Required work: For every line in the records that has the word "agent", make a copy.

Data provided:
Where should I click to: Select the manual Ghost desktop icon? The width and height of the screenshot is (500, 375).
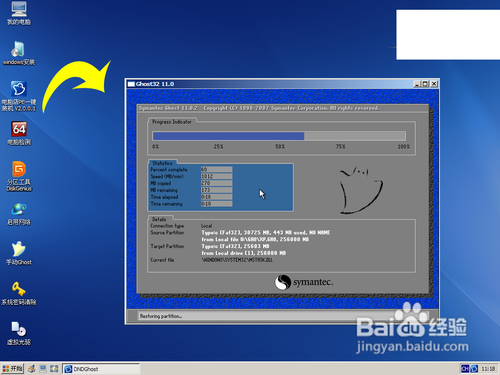(x=19, y=253)
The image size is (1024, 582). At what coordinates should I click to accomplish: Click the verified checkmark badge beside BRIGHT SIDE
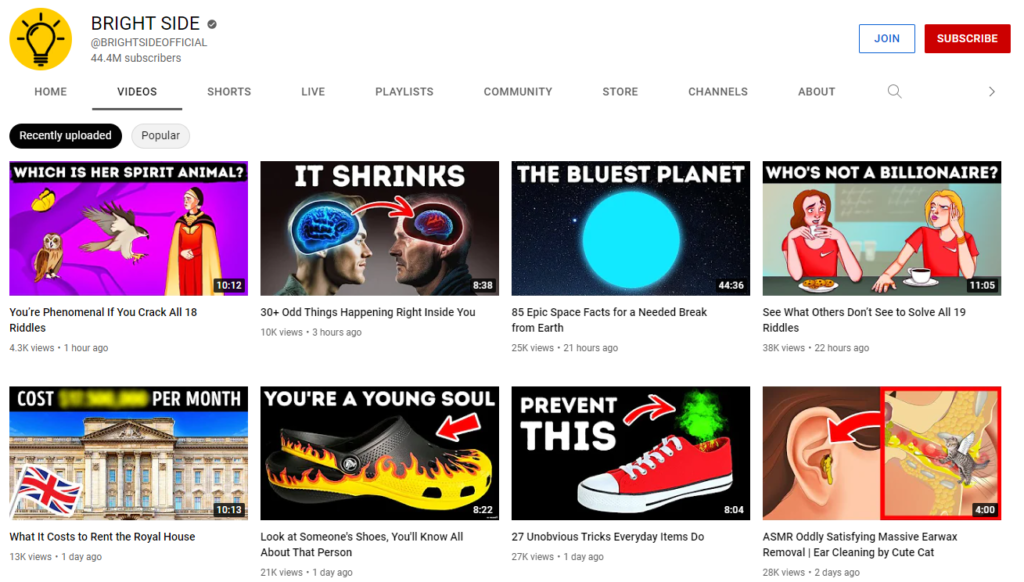212,24
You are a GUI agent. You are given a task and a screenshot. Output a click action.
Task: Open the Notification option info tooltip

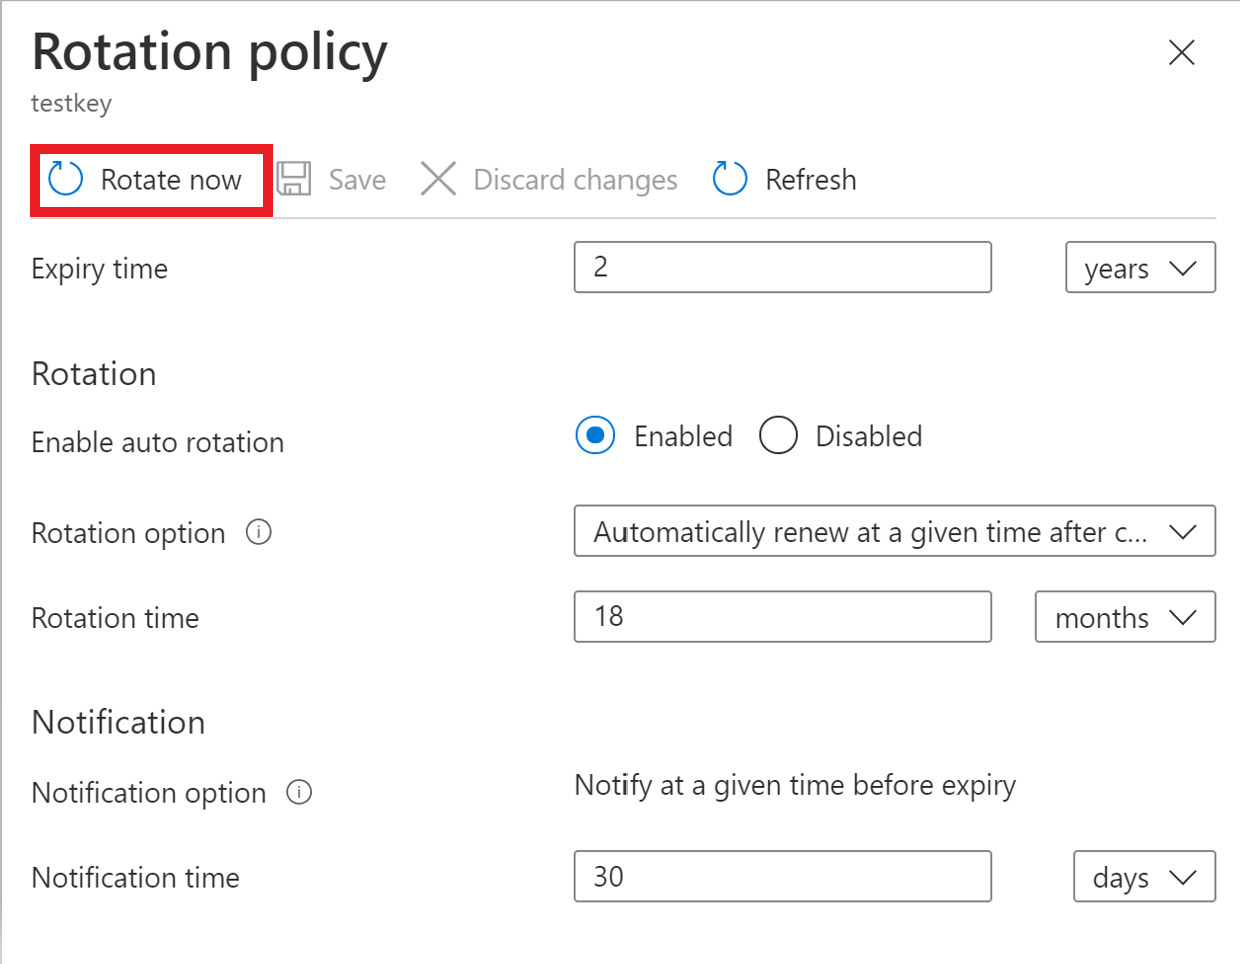point(299,792)
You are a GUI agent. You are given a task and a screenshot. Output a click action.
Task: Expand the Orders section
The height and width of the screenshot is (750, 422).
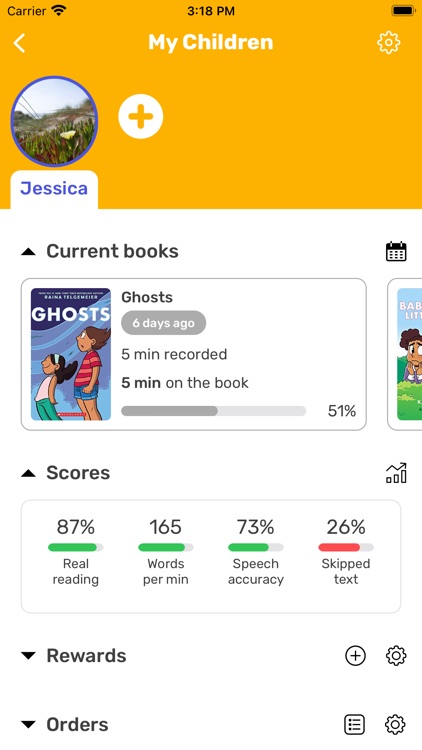(28, 725)
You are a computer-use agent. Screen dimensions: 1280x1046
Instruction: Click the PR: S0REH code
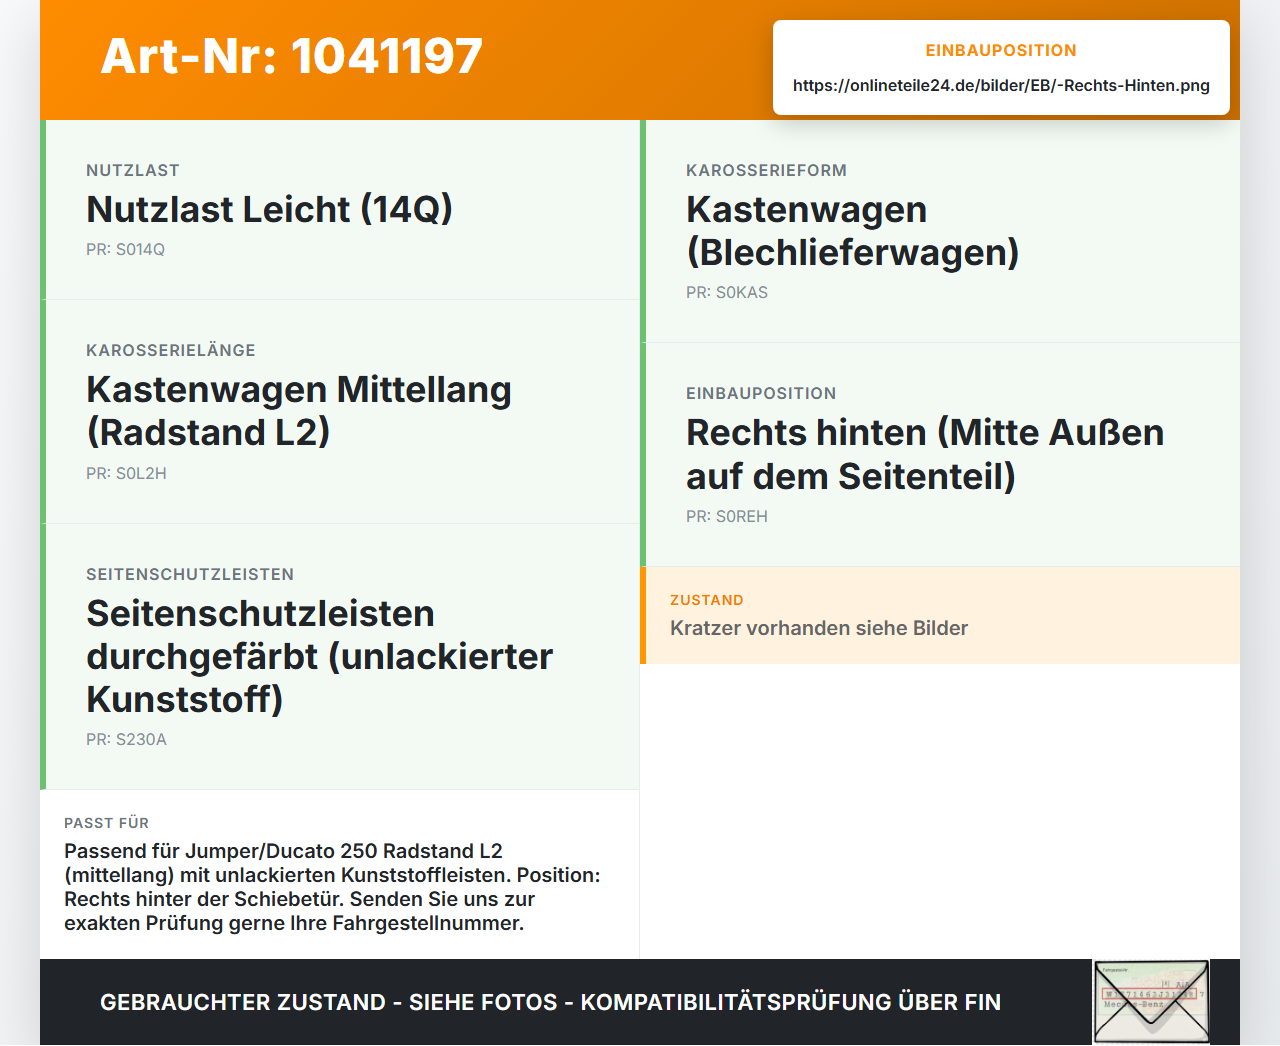(727, 517)
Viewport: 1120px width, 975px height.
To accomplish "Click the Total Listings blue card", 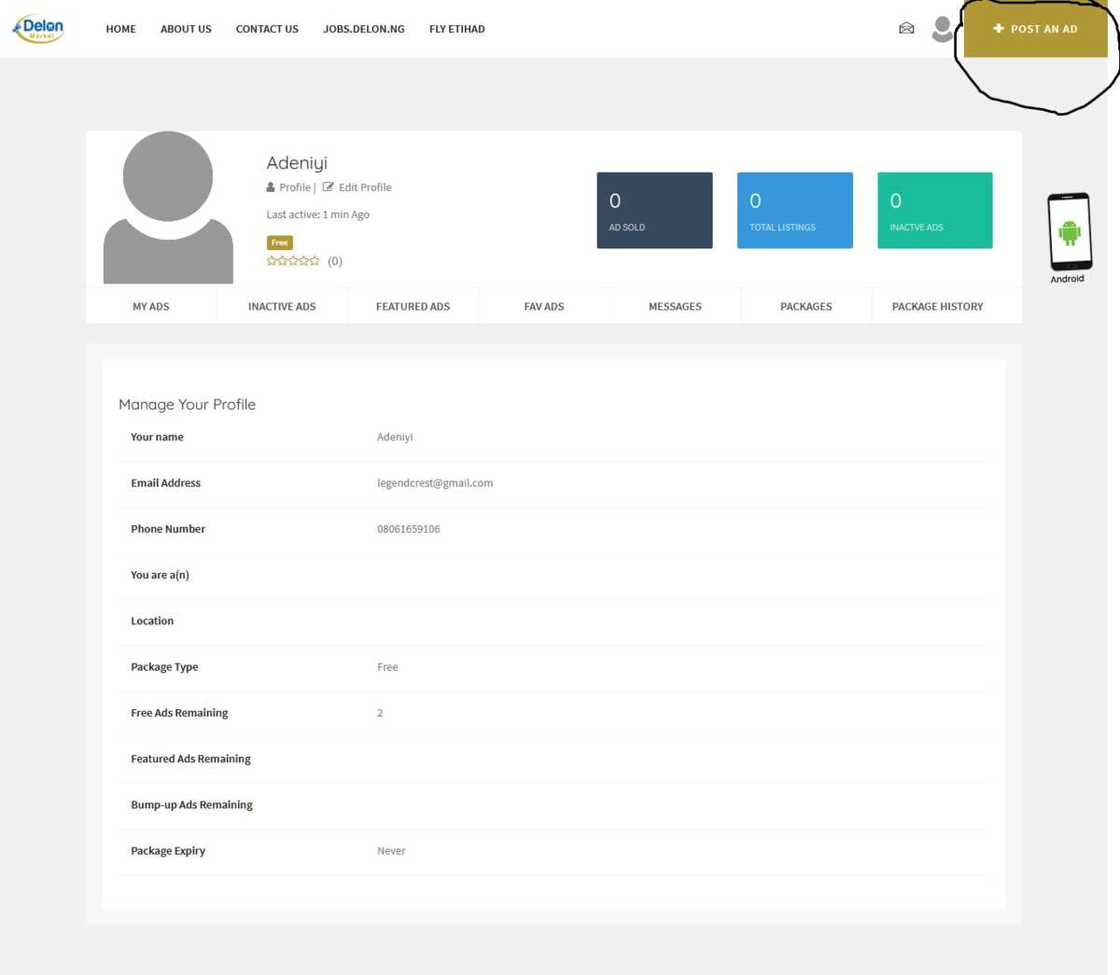I will click(x=795, y=210).
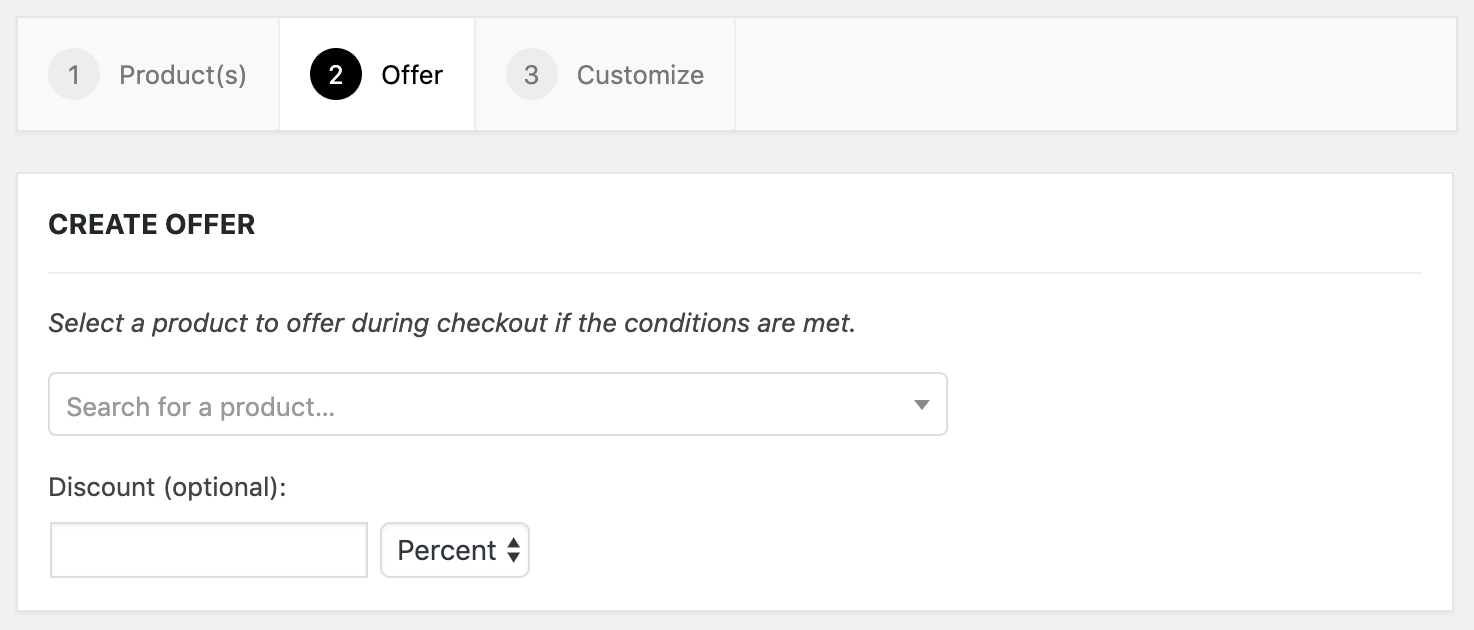
Task: Select Percent as the discount unit
Action: click(x=445, y=550)
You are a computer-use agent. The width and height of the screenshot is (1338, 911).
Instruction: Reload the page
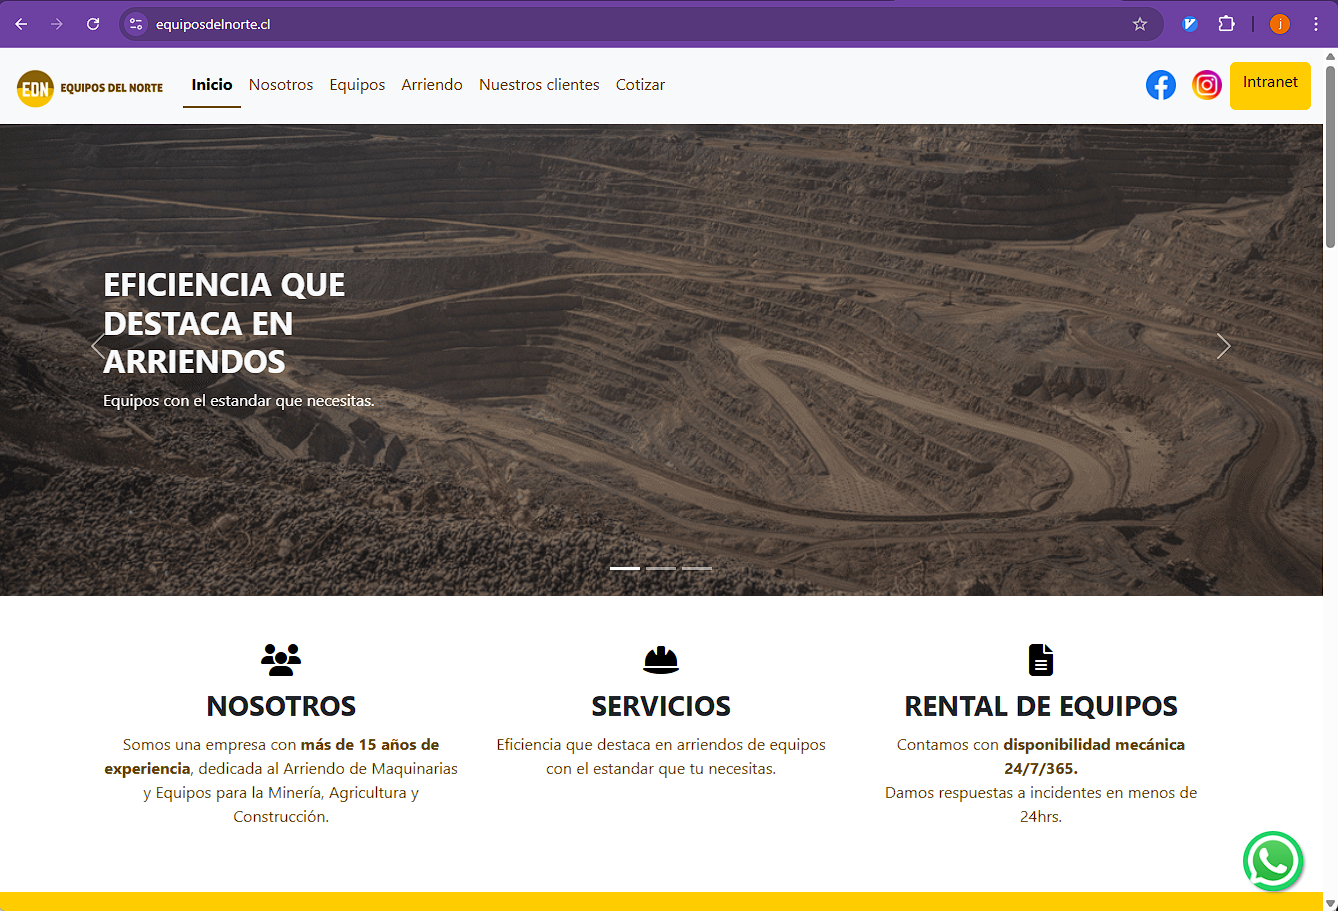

Result for this task:
You are a GUI agent. You are given a task and a screenshot. Output a click action.
You are a GUI agent. You are given a task and a screenshot. Output a click action.
You are a computer-use agent. Screen dimensions: 1280x1046
You are a computer-use agent. The width and height of the screenshot is (1338, 911).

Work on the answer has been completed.